Annual U.S. single-family rent growth remained at a record high in May 2022, posting a 13.9% increase from May 2021, according to the latest Single-Family Rent Index (SFRI) from CoreLogic© released this week.
This growth matched April’s increase, representing the first time that price growth did not accelerate from the previous month since January 2021, CoreLogic reported. Sustained high rent prices are partially due to a robust labor market, with the national unemployment rate at 3.6% in May, down by 2.2 percentage points on an annual basis and the lowest recorded since before the start of the (coronavirus) COVID-19 pandemic, according to the report.
Key findings:
To gain a detailed view of single-family rental prices, CoreLogic examined four tiers of rental prices. National single-family rent growth across the four tiers, and the year-over-year changes, were as follows:
- Lower-priced (75% or less than the regional median): 14.3%, up from 4.7% in May 2021
- Lower-middle priced (75% to 100% of the regional median): 14.6%, up from 5.4% in May 2021
- Higher-middle priced (100% to 125% of the regional median): 14.7%, up from 5.8% in May 2021
- Higher-priced (125% or more than the regional median): 13.2%, up from 8.2% in May 2021
- Of the 20 metro areas the report examined, Miami, Florida posted the highest year-over-year increase in single-family rents in May 2022 at 39.5%, the 10th consecutive month it has topped the nation for growth.

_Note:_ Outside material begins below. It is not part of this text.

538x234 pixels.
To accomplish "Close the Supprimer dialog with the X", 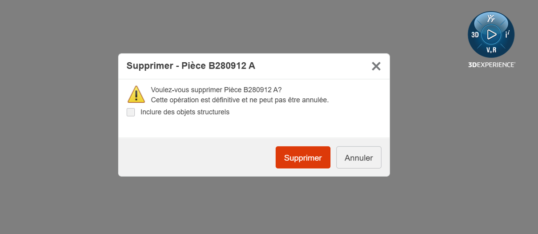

- Orlando, Florida and Las Vegas recorded the second- and third-highest gains at 24.8% and 16.7%, respectively.
- Louis (7.9%) and Honolulu (7%) posted the lowest annual rent price gains.
Examining the report data:
CoreLogic notes that differences in rent growth by property type emerged after COVID-19 took hold, as renters sought standalone properties in lower-density areas. This trend drove an uptick in rent growth for detached rentals in 2021, while the gains for attached rentals were more moderate. However, as rental inventory remains slim, the gap between attached and detached rental growth started to close last fall. In May 2022, attached rental property prices grew by 13.4% year over year, compared to the 13.6% increase for detached homes. Nevertheless, detached rental prices have grown at a significantly higher rate over the past two years (24.4%) than attached rental prices (17.6%).
Additionally, since rising interest rates are sidelining more prospective homebuyers, landlords have a larger pool of potential tenants and thus more leverage to raise prices. The year-over-year U.S. single-family rent price growth was more than twice the May 2021 increase and more than eight times higher than the May 2020 growth.
“Increases in mortgage rates and high home prices can be headwinds to the for-sale housing market but may be continually pushing up single-family rents,” said Molly Boesel, principal economist at CoreLogic. “While the annual increase in the SFRI for May matched April’s growth rate, the gain remains at a record-high level. Furthermore, the month-over-month growth rate for rents in May was well above that month’s 19-year average.”